Il ritardo non è una semplice impressione: basta confrontare il panorama delle PMI italiane con quello di settori analoghi in Germania o Stati Uniti per capire che qui la sicurezza “intelligente” è ancora appannaggio di poche multinazionali e di aziende d’avanguardia. La maggior parte delle imprese continua a basarsi su corsi frontali, modulistica cartacea e DPI standard, senza sfruttare appieno le possibilità offerte dall’innovazione.

Le ragioni di questa lentezza sono molte e si intrecciano. La struttura produttiva italiana è composta per oltre il 90% da piccole e micro imprese, realtà spesso con margini ridotti e scarsa possibilità di investire in soluzioni ad alto costo iniziale. In queste aziende, la sicurezza è ancora percepita più come un obbligo normativo da rispettare che come un vero motore di competitività.

A questo si aggiunge un fattore culturale: la diffidenza verso tecnologie che monitorano movimenti, prestazioni o parametri biometrici. Una resistenza che si accentua in un Paese dove l’età media di imprenditori e dirigenti è alta e dove il concetto di “controllo digitale” è ancora visto come intrusivo, più che protettivo.

Un’altra barriera è la burocrazia. Per approvare o certificare un nuovo dispositivo servono mesi, talvolta anni, tempi incompatibili con il ritmo dell’innovazione tecnologica. Gli incentivi esistono, ma sono raramente mirati alla sicurezza 4.0: spesso finanziano genericamente la trasformazione digitale, lasciando la sicurezza come effetto collaterale e non come obiettivo primario.

Poi c’è la questione delle competenze: integrare sensori IoT, gestire piattaforme di analisi AI o progettare formazione immersiva richiede figure specializzate.
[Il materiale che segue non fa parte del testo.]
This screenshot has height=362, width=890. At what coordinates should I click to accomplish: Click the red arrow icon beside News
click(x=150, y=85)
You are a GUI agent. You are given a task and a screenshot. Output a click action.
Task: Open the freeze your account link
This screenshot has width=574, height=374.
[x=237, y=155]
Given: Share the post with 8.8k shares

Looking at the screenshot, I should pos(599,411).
Molte aziende non dispongono internamente di queste professionalità e non sanno come reperirle o formarne di nuove.

Non mancano le iniziative. L’INAIL, ad esempio, ha lanciato progetti come Smartgrid per la sicurezza impiantistica e sta portando avanti il Piano Triennale per la Prevenzione 2025–2027, che include wearable, simulazioni VR e telemedicina, in collaborazione con grandi player come FS, Autostrade e ENEL. La campagna europea “Ambienti di lavoro sani e sicuri nell’era digitale” e il programma GoSafe2025 vanno nella stessa direzione.

Ma sono esperienze ancora troppo circoscritte. Il tessuto produttivo non riesce a fare massa critica e le buone pratiche rimangono confinate a settori specifici o a progetti pilota, senza trasformarsi in standard nazionali.
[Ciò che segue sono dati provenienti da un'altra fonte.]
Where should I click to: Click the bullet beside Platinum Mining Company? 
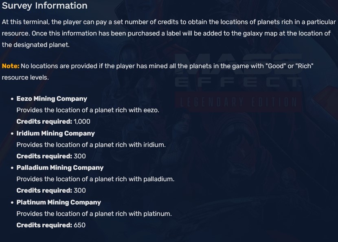click(x=12, y=203)
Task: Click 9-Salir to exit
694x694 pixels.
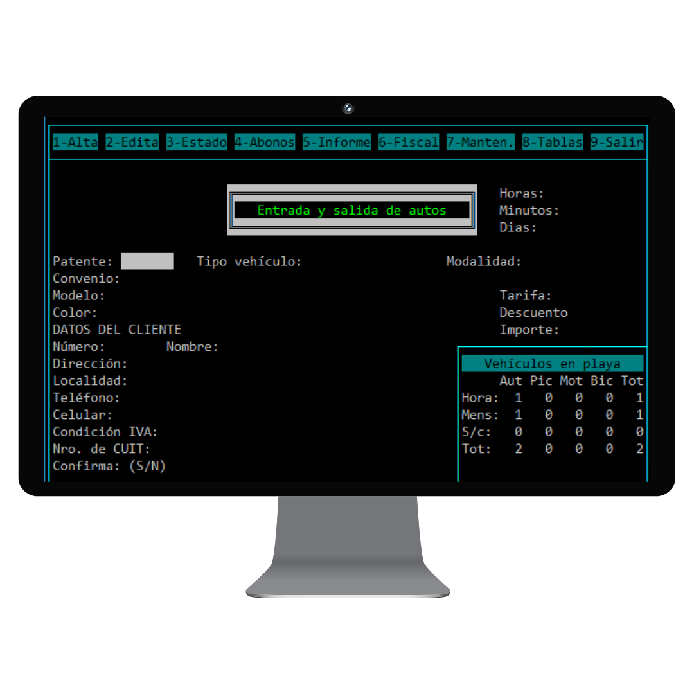Action: pyautogui.click(x=616, y=142)
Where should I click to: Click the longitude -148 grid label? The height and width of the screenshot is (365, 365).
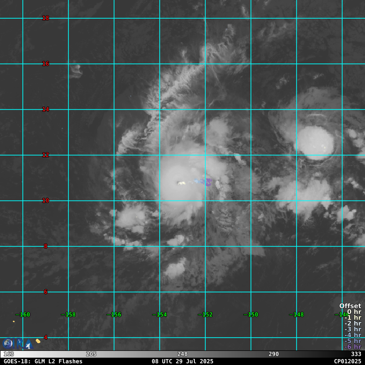297,315
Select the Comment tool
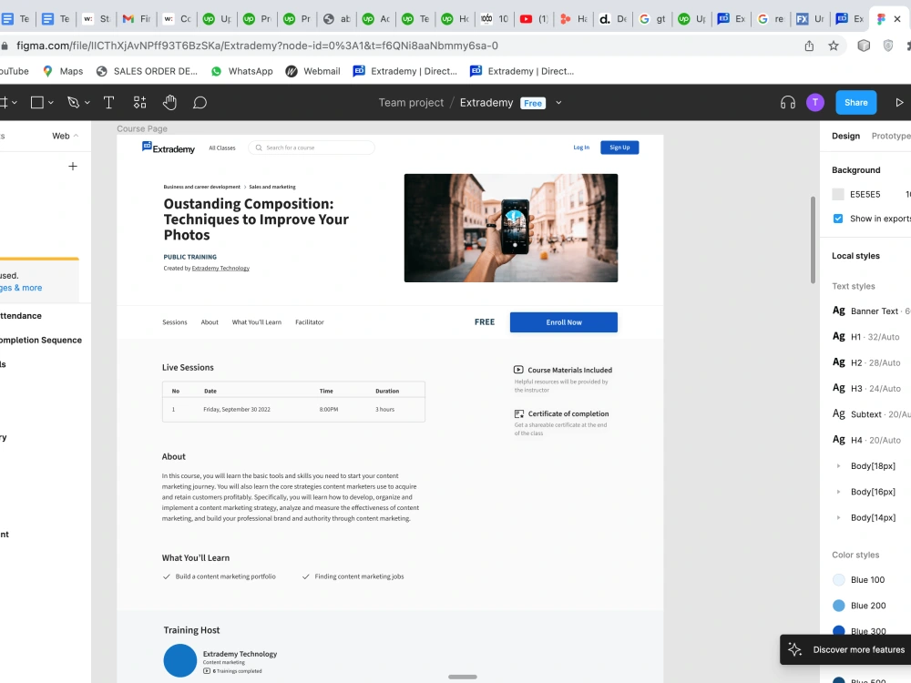Image resolution: width=911 pixels, height=683 pixels. pos(200,102)
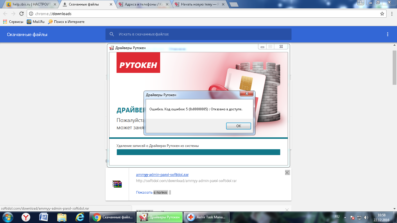Click OK in the Rutoken error dialog

click(x=238, y=126)
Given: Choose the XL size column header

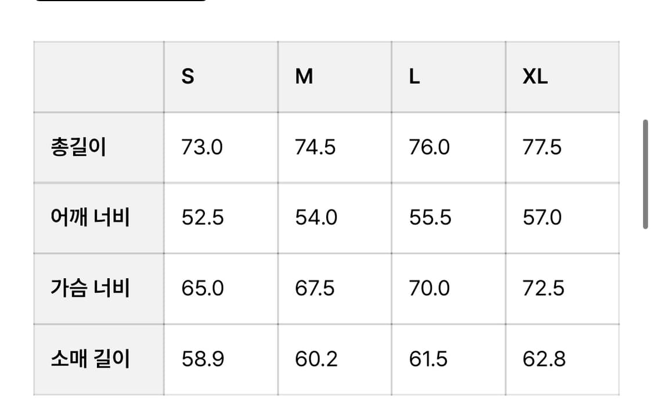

I dati sugli infortuni raccontano una verità scomoda: nonostante un calo del 4,5% dei casi mortali nel 2023, le denunce di infortunio superano ancora le 79.000 nei primi tre mesi del 2024. La tecnologia potrebbe contribuire a ridurre drasticamente questi numeri, ma senza una strategia nazionale chiara e un impegno condiviso tra istituzioni, imprese e lavoratori, l’Italia rischia di perdere il treno della sicurezza 4.0.

La sfida è duplice: investire in strumenti innovativi e, soprattutto, cambiare mentalità. Significa vedere la tecnologia non come un costo aggiuntivo, ma come un investimento strategico che tutela le persone, migliora la produttività e rafforza la competitività. In altri Paesi questa è già una realtà. In Italia, è ancora un traguardo da raggiungere.